Dev dependencies: pytest>=8.0, pytest-asyncio>=0.23, httpx>=0.27
- Pre-dispatch cost estimation: Uses rough token count approximation (word count * 1.3) for budget and anomaly checks
- No provider configuration examples: llmscope core handles providers, but setup is not demonstrated in this repo
- No post-dispatch policy: Only pre-dispatch evaluation is implemented
- No policy hot reload: Policy changes require engine reload or restart
- POSIX-only file locking: fcntl advisory locking is not portable to Windows
- No authentication or RBAC: This is a reference implementation, not a production service
- CLI-only queries: No HTTP query API (queries run via
python -m reporting.queries) - Local JSONL artifacts only: No database or distributed artifact store
- Web dashboard or UI
- Authentication or authorization
- Multi-tenant console
- Plugin system or policy DSL
- Generic analytics platform
- Distributed system architecture
- Streaming inference
- Agent orchestration
- Evaluation pipelines or LLM-as-judge workflows
These are not planned for the first release.

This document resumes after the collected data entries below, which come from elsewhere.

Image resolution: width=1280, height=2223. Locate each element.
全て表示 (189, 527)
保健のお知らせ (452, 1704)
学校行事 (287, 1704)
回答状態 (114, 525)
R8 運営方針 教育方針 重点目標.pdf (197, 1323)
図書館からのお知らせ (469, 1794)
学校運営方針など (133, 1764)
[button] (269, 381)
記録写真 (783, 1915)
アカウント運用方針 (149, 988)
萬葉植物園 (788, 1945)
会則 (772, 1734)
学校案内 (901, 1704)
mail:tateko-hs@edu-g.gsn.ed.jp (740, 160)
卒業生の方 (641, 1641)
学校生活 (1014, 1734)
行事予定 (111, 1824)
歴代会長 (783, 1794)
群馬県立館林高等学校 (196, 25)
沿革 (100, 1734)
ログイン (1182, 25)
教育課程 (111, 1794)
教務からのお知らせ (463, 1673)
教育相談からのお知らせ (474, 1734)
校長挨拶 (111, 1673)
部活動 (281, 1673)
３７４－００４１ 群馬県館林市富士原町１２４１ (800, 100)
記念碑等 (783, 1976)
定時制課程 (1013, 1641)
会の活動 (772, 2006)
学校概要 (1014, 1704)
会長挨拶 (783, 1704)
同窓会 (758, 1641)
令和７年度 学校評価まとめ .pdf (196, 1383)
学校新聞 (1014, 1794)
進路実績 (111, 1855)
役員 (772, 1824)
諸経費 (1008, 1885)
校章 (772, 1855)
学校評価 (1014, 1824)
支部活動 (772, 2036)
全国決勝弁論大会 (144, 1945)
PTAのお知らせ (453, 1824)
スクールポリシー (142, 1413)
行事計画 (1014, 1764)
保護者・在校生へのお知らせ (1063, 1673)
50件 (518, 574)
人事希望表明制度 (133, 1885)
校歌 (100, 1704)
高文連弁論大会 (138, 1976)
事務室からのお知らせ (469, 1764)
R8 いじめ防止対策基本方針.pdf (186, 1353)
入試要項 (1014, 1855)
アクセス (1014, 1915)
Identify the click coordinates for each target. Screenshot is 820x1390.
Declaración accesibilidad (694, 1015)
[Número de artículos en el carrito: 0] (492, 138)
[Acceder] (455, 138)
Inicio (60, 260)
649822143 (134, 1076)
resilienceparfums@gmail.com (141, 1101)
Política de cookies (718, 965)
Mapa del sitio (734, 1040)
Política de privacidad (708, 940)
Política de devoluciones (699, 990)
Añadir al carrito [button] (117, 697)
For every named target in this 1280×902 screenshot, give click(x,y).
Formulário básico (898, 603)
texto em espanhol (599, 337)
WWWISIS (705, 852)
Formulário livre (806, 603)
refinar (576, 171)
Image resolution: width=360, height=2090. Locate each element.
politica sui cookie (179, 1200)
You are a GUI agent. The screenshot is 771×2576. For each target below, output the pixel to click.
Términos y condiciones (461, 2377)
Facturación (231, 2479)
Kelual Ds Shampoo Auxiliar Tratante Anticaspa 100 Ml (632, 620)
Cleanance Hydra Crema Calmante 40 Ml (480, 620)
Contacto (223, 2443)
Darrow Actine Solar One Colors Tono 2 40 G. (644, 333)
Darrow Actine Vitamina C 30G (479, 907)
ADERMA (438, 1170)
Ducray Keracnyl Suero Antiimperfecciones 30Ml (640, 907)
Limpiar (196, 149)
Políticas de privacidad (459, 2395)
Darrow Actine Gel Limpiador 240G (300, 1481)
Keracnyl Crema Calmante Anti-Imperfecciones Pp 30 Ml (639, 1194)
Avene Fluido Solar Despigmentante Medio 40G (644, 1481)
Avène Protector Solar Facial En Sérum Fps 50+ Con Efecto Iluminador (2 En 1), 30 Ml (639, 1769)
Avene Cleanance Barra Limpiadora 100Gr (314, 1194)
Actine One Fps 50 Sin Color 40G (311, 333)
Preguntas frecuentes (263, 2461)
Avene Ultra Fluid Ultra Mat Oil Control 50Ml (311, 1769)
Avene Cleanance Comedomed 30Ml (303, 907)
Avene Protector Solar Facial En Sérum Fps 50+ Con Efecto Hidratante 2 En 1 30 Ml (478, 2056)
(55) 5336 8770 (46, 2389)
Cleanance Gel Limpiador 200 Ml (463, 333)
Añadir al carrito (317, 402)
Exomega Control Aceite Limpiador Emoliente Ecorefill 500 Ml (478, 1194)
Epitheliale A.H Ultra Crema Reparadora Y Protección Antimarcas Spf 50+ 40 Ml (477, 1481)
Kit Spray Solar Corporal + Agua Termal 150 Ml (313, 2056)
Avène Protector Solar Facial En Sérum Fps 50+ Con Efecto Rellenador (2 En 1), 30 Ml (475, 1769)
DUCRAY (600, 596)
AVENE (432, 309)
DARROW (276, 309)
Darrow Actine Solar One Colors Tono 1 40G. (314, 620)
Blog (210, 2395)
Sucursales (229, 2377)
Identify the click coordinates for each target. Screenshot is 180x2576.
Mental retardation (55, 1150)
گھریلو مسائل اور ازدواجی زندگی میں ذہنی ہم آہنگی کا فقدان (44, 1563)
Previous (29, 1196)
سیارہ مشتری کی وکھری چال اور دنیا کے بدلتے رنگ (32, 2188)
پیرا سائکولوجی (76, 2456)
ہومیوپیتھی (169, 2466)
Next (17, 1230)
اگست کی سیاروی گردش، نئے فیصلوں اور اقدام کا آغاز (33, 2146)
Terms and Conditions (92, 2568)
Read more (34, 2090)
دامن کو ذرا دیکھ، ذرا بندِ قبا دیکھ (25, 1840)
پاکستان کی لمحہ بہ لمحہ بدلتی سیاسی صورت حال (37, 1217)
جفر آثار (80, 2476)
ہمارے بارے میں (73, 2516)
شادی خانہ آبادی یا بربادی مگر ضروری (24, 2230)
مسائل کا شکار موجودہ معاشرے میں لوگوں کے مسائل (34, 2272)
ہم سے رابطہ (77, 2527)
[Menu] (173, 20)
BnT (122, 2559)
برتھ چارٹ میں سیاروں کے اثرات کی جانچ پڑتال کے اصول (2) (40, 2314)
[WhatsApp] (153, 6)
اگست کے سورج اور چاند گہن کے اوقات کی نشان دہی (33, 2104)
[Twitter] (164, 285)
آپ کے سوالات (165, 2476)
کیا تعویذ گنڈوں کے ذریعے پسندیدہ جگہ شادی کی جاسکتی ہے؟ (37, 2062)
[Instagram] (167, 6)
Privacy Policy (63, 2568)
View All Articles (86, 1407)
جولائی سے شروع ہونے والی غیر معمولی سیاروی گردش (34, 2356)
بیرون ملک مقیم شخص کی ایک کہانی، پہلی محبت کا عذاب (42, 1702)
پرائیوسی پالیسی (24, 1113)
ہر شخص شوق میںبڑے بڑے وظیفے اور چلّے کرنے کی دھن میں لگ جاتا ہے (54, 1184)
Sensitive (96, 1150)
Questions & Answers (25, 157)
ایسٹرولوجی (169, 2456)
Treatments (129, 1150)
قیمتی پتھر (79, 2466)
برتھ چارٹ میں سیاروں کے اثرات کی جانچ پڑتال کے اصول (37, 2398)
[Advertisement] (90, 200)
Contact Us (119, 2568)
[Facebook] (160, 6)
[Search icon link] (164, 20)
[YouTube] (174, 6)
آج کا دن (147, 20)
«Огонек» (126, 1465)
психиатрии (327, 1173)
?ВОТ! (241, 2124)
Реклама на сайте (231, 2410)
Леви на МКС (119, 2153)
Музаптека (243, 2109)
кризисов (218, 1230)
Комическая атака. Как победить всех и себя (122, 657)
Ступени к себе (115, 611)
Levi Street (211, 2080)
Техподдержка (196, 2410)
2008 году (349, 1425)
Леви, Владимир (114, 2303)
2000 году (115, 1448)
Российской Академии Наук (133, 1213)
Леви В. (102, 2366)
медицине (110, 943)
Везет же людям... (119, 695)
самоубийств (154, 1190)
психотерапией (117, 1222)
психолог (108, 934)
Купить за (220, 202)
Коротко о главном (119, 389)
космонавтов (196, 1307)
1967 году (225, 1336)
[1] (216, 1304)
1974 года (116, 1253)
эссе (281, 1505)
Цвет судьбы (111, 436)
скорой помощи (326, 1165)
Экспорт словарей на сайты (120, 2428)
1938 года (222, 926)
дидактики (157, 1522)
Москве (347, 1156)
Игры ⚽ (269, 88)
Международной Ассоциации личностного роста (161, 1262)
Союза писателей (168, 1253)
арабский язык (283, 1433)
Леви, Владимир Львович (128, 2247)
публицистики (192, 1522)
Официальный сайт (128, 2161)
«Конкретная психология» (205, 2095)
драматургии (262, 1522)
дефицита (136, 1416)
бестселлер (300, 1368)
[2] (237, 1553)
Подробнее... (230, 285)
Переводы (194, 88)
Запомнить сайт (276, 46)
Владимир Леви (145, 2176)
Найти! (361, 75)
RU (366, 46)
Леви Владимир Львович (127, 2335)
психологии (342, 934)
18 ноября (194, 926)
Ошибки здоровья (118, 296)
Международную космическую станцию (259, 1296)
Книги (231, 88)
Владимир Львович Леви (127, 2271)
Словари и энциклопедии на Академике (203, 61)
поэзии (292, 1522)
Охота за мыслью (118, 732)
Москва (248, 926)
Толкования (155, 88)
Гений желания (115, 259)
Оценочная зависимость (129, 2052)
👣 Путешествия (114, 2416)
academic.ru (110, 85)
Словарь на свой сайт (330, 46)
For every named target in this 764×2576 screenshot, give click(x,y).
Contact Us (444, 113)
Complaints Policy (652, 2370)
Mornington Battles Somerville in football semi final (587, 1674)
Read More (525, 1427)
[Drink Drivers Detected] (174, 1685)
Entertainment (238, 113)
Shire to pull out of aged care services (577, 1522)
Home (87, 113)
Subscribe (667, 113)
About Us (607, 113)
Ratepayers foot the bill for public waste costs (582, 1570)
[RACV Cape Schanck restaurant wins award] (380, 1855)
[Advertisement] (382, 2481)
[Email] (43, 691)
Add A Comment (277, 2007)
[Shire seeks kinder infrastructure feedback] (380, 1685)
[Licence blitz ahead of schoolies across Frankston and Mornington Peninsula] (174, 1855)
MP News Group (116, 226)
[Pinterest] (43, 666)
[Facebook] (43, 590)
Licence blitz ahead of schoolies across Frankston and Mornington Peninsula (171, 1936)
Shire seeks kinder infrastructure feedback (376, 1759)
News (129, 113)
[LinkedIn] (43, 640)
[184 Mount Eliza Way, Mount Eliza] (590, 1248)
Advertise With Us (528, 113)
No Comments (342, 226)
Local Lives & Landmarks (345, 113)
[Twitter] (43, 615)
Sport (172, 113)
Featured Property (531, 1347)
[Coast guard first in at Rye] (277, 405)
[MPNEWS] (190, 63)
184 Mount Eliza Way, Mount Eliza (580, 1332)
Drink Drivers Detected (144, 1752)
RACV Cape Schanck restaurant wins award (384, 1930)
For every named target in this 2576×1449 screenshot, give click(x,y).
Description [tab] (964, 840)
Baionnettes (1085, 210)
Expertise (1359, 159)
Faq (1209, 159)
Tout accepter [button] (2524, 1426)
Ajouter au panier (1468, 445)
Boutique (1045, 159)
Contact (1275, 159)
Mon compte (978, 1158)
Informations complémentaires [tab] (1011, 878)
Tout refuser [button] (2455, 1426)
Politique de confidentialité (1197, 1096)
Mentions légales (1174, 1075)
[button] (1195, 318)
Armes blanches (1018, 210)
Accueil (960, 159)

Potential extensions (not committed):
- Provider setup documentation
- Post-dispatch policy evaluation (e.g., output validation)
- Policy reload HTTP endpoint
- HTTP query API (expose queries via REST endpoints)
- Windows compatibility (replace fcntl with cross-platform locking)
Reference implementation for demonstration purposes.